#### Records provided
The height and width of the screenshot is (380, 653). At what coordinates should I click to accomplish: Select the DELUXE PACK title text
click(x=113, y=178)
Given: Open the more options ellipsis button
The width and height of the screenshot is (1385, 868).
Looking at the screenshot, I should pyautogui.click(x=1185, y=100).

==

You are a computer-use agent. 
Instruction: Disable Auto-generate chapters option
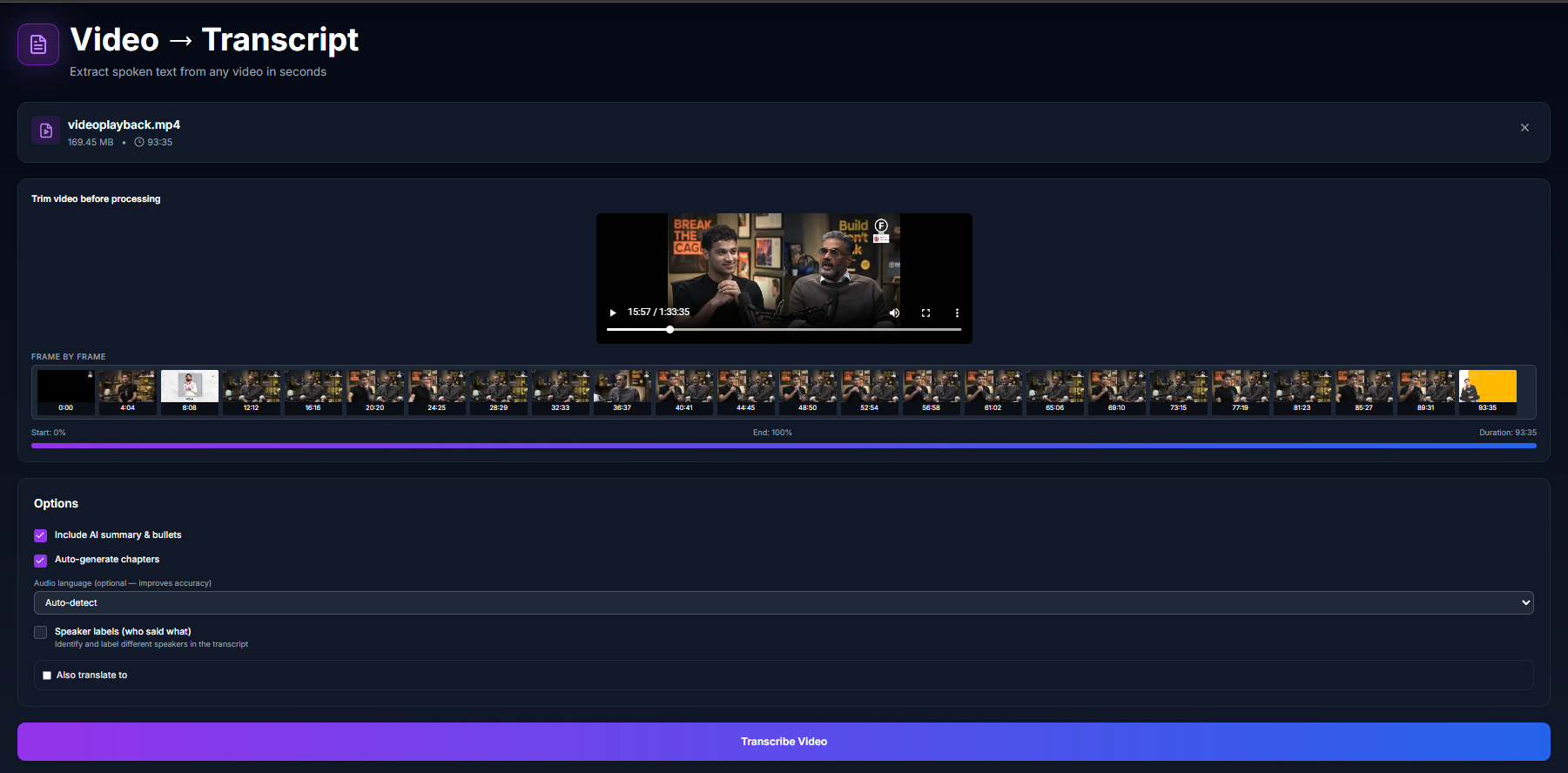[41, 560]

---

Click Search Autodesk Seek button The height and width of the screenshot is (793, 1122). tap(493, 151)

#### Your instructions
Report the number of lines in the records that hold "button" and write no other words.

#### Solution
2